Task requirements ->
Extract all of the data and reproduce it precisely.

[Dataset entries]
▼

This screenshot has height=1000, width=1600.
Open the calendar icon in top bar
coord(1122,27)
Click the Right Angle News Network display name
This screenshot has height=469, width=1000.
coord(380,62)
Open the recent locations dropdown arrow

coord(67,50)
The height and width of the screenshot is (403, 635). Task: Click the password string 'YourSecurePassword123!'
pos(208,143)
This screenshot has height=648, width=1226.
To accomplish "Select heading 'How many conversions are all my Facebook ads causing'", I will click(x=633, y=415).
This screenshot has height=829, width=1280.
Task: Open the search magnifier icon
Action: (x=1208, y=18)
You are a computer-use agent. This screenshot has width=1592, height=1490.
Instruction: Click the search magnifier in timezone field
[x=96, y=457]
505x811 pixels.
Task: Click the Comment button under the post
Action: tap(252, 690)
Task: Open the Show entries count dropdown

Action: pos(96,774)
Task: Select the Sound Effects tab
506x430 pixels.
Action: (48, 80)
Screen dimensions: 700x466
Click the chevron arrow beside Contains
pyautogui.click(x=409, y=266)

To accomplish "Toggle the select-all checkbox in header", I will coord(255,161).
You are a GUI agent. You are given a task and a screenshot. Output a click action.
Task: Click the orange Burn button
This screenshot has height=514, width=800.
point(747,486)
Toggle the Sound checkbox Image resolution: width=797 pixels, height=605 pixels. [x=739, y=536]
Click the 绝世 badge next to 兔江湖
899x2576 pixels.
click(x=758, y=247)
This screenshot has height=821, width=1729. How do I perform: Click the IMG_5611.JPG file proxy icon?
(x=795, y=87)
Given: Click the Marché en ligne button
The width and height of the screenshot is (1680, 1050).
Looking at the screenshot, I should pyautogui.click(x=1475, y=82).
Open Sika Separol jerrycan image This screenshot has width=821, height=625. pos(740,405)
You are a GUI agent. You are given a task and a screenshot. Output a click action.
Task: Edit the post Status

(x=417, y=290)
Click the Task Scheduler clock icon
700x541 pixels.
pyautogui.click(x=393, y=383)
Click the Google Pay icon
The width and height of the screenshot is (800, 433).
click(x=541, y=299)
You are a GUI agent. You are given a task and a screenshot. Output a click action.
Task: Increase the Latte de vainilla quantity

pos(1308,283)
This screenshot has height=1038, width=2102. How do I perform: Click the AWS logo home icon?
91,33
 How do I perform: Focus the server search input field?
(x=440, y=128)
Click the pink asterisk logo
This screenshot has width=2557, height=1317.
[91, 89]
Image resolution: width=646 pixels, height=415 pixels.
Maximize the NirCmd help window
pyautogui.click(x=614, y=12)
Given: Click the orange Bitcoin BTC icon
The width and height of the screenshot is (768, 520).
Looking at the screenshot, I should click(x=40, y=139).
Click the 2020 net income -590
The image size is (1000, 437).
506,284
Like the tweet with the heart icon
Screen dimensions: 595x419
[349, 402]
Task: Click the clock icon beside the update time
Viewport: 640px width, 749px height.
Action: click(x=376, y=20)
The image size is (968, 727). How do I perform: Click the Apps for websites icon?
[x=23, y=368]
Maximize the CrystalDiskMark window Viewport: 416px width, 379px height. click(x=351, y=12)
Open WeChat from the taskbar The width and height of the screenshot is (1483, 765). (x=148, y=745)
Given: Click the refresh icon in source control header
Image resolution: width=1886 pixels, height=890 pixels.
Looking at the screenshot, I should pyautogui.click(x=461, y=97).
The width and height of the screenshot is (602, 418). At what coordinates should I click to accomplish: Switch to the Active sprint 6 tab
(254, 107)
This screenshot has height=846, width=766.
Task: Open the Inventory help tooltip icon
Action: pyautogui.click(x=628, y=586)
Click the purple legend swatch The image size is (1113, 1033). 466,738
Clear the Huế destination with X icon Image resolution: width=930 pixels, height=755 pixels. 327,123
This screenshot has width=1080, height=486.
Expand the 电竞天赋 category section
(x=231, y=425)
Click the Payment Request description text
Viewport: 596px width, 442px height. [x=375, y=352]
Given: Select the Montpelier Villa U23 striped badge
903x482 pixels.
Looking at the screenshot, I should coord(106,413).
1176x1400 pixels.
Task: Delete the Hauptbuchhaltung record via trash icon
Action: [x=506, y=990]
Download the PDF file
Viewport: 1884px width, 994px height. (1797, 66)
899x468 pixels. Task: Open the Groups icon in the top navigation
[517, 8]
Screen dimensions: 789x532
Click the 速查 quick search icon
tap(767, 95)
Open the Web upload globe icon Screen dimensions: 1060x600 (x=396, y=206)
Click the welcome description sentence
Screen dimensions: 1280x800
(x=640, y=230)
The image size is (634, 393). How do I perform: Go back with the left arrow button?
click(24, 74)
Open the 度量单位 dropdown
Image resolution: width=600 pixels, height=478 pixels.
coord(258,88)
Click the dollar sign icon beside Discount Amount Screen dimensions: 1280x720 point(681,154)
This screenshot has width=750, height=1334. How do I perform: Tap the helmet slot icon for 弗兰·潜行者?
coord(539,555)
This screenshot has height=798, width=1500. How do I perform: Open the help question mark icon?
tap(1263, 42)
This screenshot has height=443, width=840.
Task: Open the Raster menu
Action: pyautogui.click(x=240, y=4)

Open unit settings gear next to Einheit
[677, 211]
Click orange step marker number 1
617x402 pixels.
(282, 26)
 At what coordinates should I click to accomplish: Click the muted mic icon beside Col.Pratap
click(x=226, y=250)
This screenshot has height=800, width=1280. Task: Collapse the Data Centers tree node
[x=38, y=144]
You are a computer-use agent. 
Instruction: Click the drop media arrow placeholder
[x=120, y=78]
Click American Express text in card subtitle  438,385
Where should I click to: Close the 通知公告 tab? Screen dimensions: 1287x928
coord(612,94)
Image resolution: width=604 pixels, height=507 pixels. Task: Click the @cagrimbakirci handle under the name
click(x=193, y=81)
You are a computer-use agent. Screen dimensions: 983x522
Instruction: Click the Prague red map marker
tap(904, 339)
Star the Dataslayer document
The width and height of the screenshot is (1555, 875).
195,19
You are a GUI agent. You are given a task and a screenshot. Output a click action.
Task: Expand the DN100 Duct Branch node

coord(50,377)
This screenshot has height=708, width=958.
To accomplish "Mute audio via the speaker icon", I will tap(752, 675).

▲

Task output ->
This screenshot has height=1000, width=1600.
Open the calendar icon in top bar
coord(1122,27)
Click the Right Angle News Network display name
This screenshot has height=469, width=1000.
coord(380,62)
Open the recent locations dropdown arrow

coord(67,50)
The height and width of the screenshot is (403, 635). Task: Click the password string 'YourSecurePassword123!'
pos(208,143)
This screenshot has height=648, width=1226.
To accomplish "Select heading 'How many conversions are all my Facebook ads causing'", I will click(x=633, y=415).
This screenshot has height=829, width=1280.
Task: Open the search magnifier icon
Action: (x=1208, y=18)
You are a computer-use agent. This screenshot has width=1592, height=1490.
Instruction: Click the search magnifier in timezone field
[x=96, y=457]
505x811 pixels.
Task: Click the Comment button under the post
Action: tap(252, 690)
Task: Open the Show entries count dropdown

Action: pos(96,774)
Task: Select the Sound Effects tab
506x430 pixels.
Action: (48, 80)
Screen dimensions: 700x466
Click the chevron arrow beside Contains
pyautogui.click(x=409, y=266)

To accomplish "Toggle the select-all checkbox in header", I will coord(255,161).
You are a GUI agent. You are given a task and a screenshot. Output a click action.
Task: Click the orange Burn button
This screenshot has height=514, width=800.
point(747,486)
Toggle the Sound checkbox Image resolution: width=797 pixels, height=605 pixels. [x=739, y=536]
Click the 绝世 badge next to 兔江湖
899x2576 pixels.
click(x=758, y=247)
This screenshot has height=821, width=1729. How do I perform: Click the IMG_5611.JPG file proxy icon?
(x=795, y=87)
Given: Click the Marché en ligne button
The width and height of the screenshot is (1680, 1050).
Looking at the screenshot, I should pyautogui.click(x=1475, y=82).
Open Sika Separol jerrycan image This screenshot has width=821, height=625. pos(740,405)
You are a GUI agent. You are given a task and a screenshot. Output a click action.
Task: Edit the post Status

(x=417, y=290)
Click the Task Scheduler clock icon
700x541 pixels.
pyautogui.click(x=393, y=383)
Click the Google Pay icon
The width and height of the screenshot is (800, 433).
click(x=541, y=299)
You are a GUI agent. You are given a task and a screenshot. Output a click action.
Task: Increase the Latte de vainilla quantity

pos(1308,283)
This screenshot has height=1038, width=2102. How do I perform: Click the AWS logo home icon?
91,33
 How do I perform: Focus the server search input field?
(x=440, y=128)
Click the pink asterisk logo
This screenshot has width=2557, height=1317.
[91, 89]
Image resolution: width=646 pixels, height=415 pixels.
Maximize the NirCmd help window
pyautogui.click(x=614, y=12)
Given: Click the orange Bitcoin BTC icon
The width and height of the screenshot is (768, 520).
Looking at the screenshot, I should click(x=40, y=139).
Click the 2020 net income -590
The image size is (1000, 437).
506,284
Like the tweet with the heart icon
Screen dimensions: 595x419
[349, 402]
Task: Click the clock icon beside the update time
Viewport: 640px width, 749px height.
Action: click(x=376, y=20)
The image size is (968, 727). How do I perform: Click the Apps for websites icon?
[x=23, y=368]
Maximize the CrystalDiskMark window Viewport: 416px width, 379px height. click(x=351, y=12)
Open WeChat from the taskbar The width and height of the screenshot is (1483, 765). (x=148, y=745)
Given: Click the refresh icon in source control header
Image resolution: width=1886 pixels, height=890 pixels.
Looking at the screenshot, I should pyautogui.click(x=461, y=97).
The width and height of the screenshot is (602, 418). At what coordinates should I click to accomplish: Switch to the Active sprint 6 tab
(254, 107)
This screenshot has height=846, width=766.
Task: Open the Inventory help tooltip icon
Action: pyautogui.click(x=628, y=586)
Click the purple legend swatch The image size is (1113, 1033). 466,738
Clear the Huế destination with X icon Image resolution: width=930 pixels, height=755 pixels. 327,123
This screenshot has width=1080, height=486.
Expand the 电竞天赋 category section
(x=231, y=425)
Click the Payment Request description text
Viewport: 596px width, 442px height. [x=375, y=352]
Given: Select the Montpelier Villa U23 striped badge
903x482 pixels.
Looking at the screenshot, I should coord(106,413).
1176x1400 pixels.
Task: Delete the Hauptbuchhaltung record via trash icon
Action: [x=506, y=990]
Download the PDF file
Viewport: 1884px width, 994px height. (1797, 66)
899x468 pixels. Task: Open the Groups icon in the top navigation
[517, 8]
Screen dimensions: 789x532
Click the 速查 quick search icon
tap(767, 95)
Open the Web upload globe icon Screen dimensions: 1060x600 (x=396, y=206)
Click the welcome description sentence
Screen dimensions: 1280x800
(x=640, y=230)
The image size is (634, 393). How do I perform: Go back with the left arrow button?
click(24, 74)
Open the 度量单位 dropdown
Image resolution: width=600 pixels, height=478 pixels.
coord(258,88)
Click the dollar sign icon beside Discount Amount Screen dimensions: 1280x720 point(681,154)
This screenshot has width=750, height=1334. How do I perform: Tap the helmet slot icon for 弗兰·潜行者?
coord(539,555)
This screenshot has height=798, width=1500. How do I perform: Open the help question mark icon?
tap(1263, 42)
This screenshot has height=443, width=840.
Task: Open the Raster menu
Action: pyautogui.click(x=240, y=4)

Open unit settings gear next to Einheit
[677, 211]
Click orange step marker number 1
617x402 pixels.
(282, 26)
 At what coordinates should I click to accomplish: Click the muted mic icon beside Col.Pratap
click(x=226, y=250)
This screenshot has height=800, width=1280. Task: Collapse the Data Centers tree node
[x=38, y=144]
You are a computer-use agent. 
Instruction: Click the drop media arrow placeholder
[x=120, y=78]
Click American Express text in card subtitle  438,385
Where should I click to: Close the 通知公告 tab? Screen dimensions: 1287x928
coord(612,94)
Image resolution: width=604 pixels, height=507 pixels. Task: Click the @cagrimbakirci handle under the name
click(x=193, y=81)
You are a computer-use agent. Screen dimensions: 983x522
Instruction: Click the Prague red map marker
tap(904, 339)
Star the Dataslayer document
The width and height of the screenshot is (1555, 875).
195,19
You are a GUI agent. You are given a task and a screenshot. Output a click action.
Task: Expand the DN100 Duct Branch node

coord(50,377)
This screenshot has height=708, width=958.
To accomplish "Mute audio via the speaker icon", I will tap(752, 675).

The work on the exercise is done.